Airbus is talking to the airline about the outstanding A380 options, John Leahy, its chief operating officer, said this week. He declined to comment on when they might be exercised.

Singapore Air has had a consistent stream of 747s or A380s on order since a nine-month period ended December 1981, based on its 2000 annual report and data on Boeing’s website. Prior to that, there had always been deliveries pending since the carrier ordered its first jumbo in 1972, the data show.

The airline first ordered A380s in 2000. It became the first carrier to operate the plane in October 2007 after a two- year delay caused by production holdups. The airline has so far shunned the Boeing 747-8, which was certified last year.

257 Orders

Singapore Air’s first 11 A380s had 471 seats while the remaining eight, including the jet being delivered on Thursday, have 409, Ionides said.

The Singapore Air A380 will be the 15th delivered by Toulouse-based Airbus this year and 82nd overall. The planemaker has won a total of 257 orders for the aircraft. This year, it has won four orders from Russia’s Transaero Airlines valued at about $1.58 billion. It may be a “stretch” to hit a target of 30 orders this year, Airbus’s Leahy said in July.

“The market for large aircraft has been slow,” he said this week in London.

Long-term demographic factors will continue to benefit the biggest aircraft, according to Airbus. The number of mega-cities with more than 10,000 daily long-haul passengers will grow from 42 to 92 in the next two decades, representing more than 95 per cent of global long-haul traffic. That move will benefit larger aircraft capable of taking advantage of limited landing slots, the planemaker said.
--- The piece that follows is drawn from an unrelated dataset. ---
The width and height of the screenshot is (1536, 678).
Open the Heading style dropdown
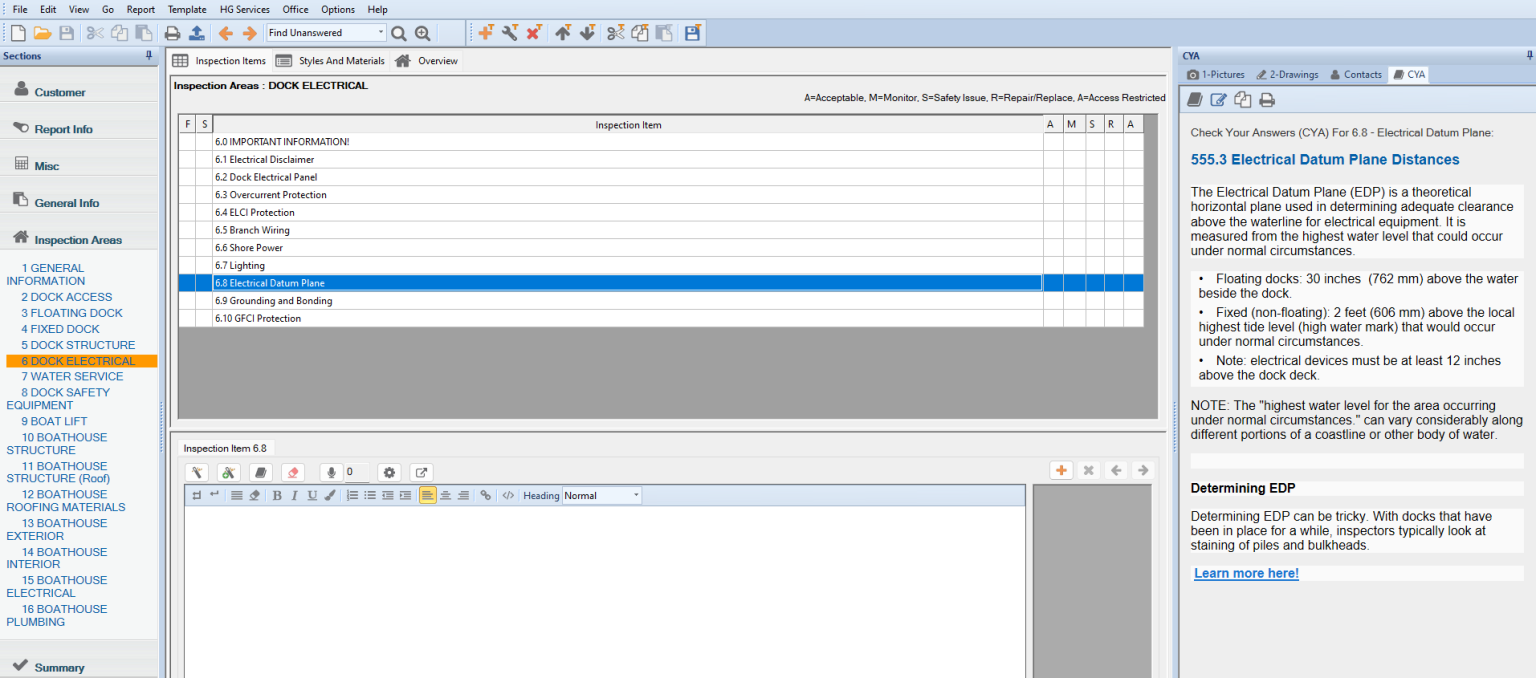635,495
Still, Airbus only expects airlines to order 1,710 very large aircraft over 20 years, compared with 6,970 smaller twin- aisle planes. Boeing predicts even less demand with a market for 790 larger units.

‘Replacement Market’

“There are some growth opportunities, but it is primarily a replacement market from our perspective,” Randy Tinseth, vice president for marketing at Boeing’s commercial unit, said on Wednesday in Beijing. “There are really just a handful of customers around the world that can make it work.”

The greater demand for twin-engine planes, such as the 787s and Airbus A350, reflects the fact that they now have ranges comparable with four-engine A380s and 747s, said Darin Lee, a Boston-based senior vice president at FTI Consulting Inc’s Compass Lexecon consultancy. These aircraft are also less risky options because they use less fuel, are cheaper to run and require fewer passengers to break even, he said.

“Carriers have found that it’s better to err on the side of smaller aircraft they can fill up at better yields,” he said. “Ultra-large aircraft will probably have a smaller, albeit still significant, role in Singapore’s fleet in future.”